No Exit: A Gallery Of Existential Horrors

Matthew Burnside

Smooth and smiling faces everywhere, but ruin in their eyes.
Everything has been figured out, except how to live.

—Jean-Paul Sartre

[Roll D20]

#0

The numinous zero, as we know it today, wasn’t invented until 628 CE. Medieval Christians feared it for what it represented—The Void, and so forbade it from use, only daring to use it in secret. It stands alone as both a number and non-number, containing both thereness and not-thereness. The ability to conceive of this abstraction is one of the things that sets humans apart from the rest of the animal kingdom. Even bees, quite intelligent, cannot fathom the symbolic import of the numeral that both is and is not. A misbehaving anomaly as ridiculous as a nautilus swimming through the eye of a needle, the zero insists on persisting despite its inherent implausibility, in all its glorious itness.

#1

            A committee of your former lovers sits gathered downstairs in your living room. You can’t quite understand what they’re deliberating with such vigor—the shape of your demise, fate of your soul, future love lives and beyond? Only one of them seems sympathetic, despite all the things you once put them through. “It is time,” says the chairperson, most brokenhearted of the bunch. “Bring them down.”

#2

            You slip out of a work party to be alone. Sneak a smoke on the curb, flick your lighter at the moon. But there are people gathered there so you move further down the block into an alley where another party has gathered formed of people who have escaped their own respective parties. To escape this party, you slip into a partially opened garage, try to duck out only to find more people, an escape party of escapees from the party away from the original party. Everywhere you go: the scaffolding of a house under construction, dank sewers, atop the old water tower, even a cave festooned with drippy stalactites at the edge of the woods, you encounter only more faces with the same pair of unblinking, sparkless eyes. (People, people, everywhere, And all the crowds did slink People, people, everywhere, Nor any place to think.)

#3

            Futurity is a flower bracing to be torn apart, petals shattered by the storm. It is not the storm that wilts it but the knowledge that a storm is coming, and because of this its beautiful thorns grow dull. Because of this, it learns to hate the sun.

#4

            Apeirophobia—terror of eternity. Healthy fear of foreverness and the unbroken ∞, also known as a lemniscate. Most are haunted by the inevitably of death but for many the opposite scenario is equally haunting. Conceptually impossible to hold in one’s head, the idea of infinity has been known to drive many a man mad . . .

#5

            In The Artist of the Beautiful by Nathaniel Hawthorne, a blacksmith obsessed with perpetual motion builds a clockwork butterfly, his masterpiece, only to find it ironically crushed in the palm of his hand by story’s end. So many nights spent toiling in his shop by dim lamplight, how many times he must have glimpsed out the window at the passersby laughing at the futility of his craft’s end. I wonder, did he ever see behind them to the blooming cherries and night-birds and swaying boughs. Did he ever ask, is it the tree moving or is it the wind or is it my mind moving them both?

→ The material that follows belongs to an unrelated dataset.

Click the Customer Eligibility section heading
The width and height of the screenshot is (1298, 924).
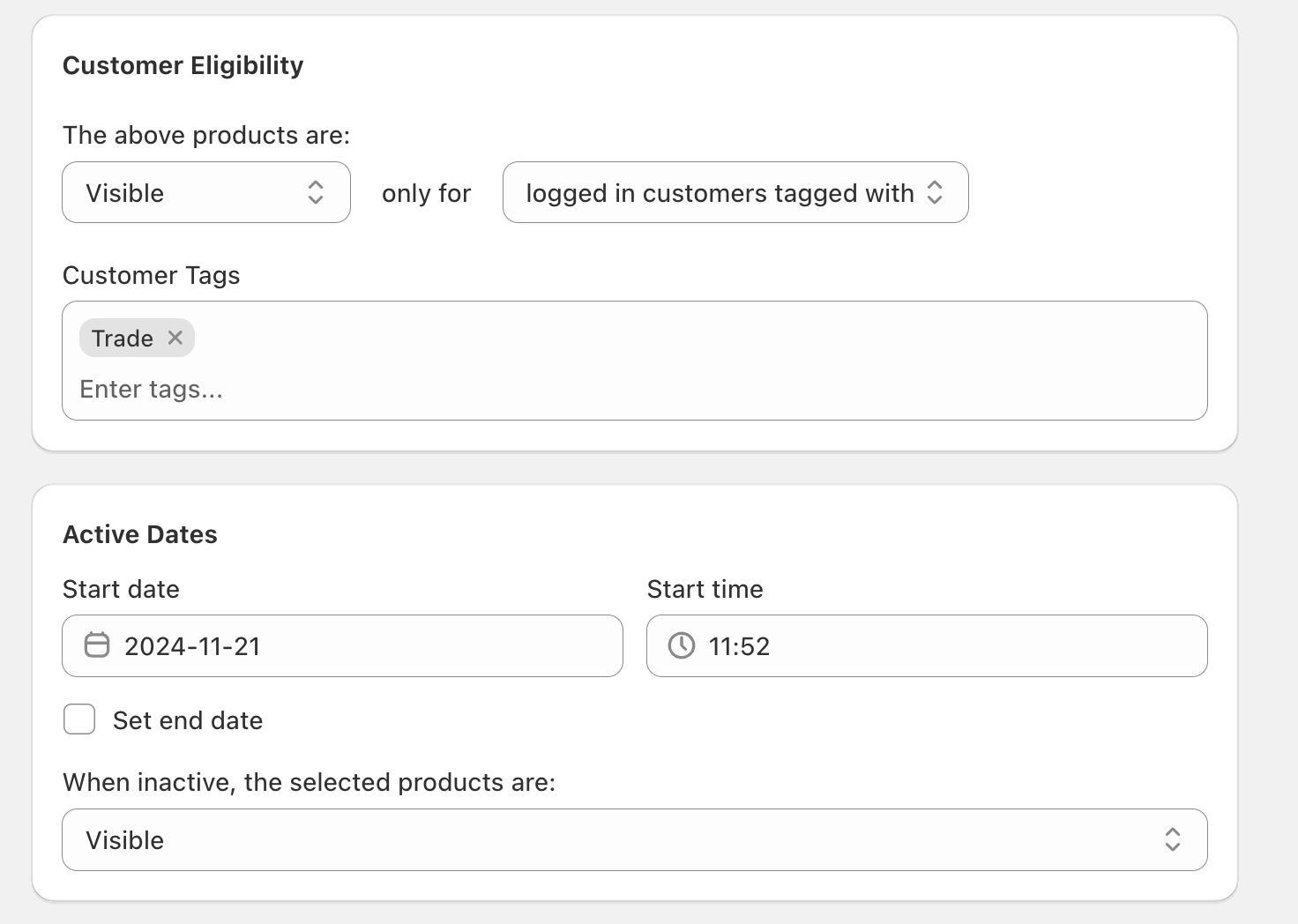pos(183,65)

            Let it go, Owen Warland, I want to yell at him.
There is no catching the fucking butterfly.
All is bejeweled wreckage.
But I can’t yell at him because he’s just a character in a story and I am just a reader. I will never touch or know him just as he will never touch or know the butterfly.

            It is all a mercy.

#6

            The production is on fire. The curtains are on fire. The set, painted backdrop, cut-out moon, stenciled stars: all on fire. The actors, saying their lines through on-fire throats, enunciate on fire because the dialogue is on fire and the script is on fire. The director, backstage building a birdhouse because the sky is on fire, is on fire. The writer at home on opening night because no one bothered to invite him is sleeping in his bed on fire. His dreams are on fire. If he had been invited, his tickets would have arrived in an envelope on fire. The audience sitting in their fiery chairs applaud through fiery digits. eyes on fire. They witness art that is on fire, because the continuous dream is on fire. The smoke, the fumes, atoms and molecules, all on fire. The fire on fire. Life is on fire, so you might as well burn brightly.

#7

            Some other déjàs and vus

            Jamais vu = feeling of experiencing something anew even after that experience has occurred multiple times.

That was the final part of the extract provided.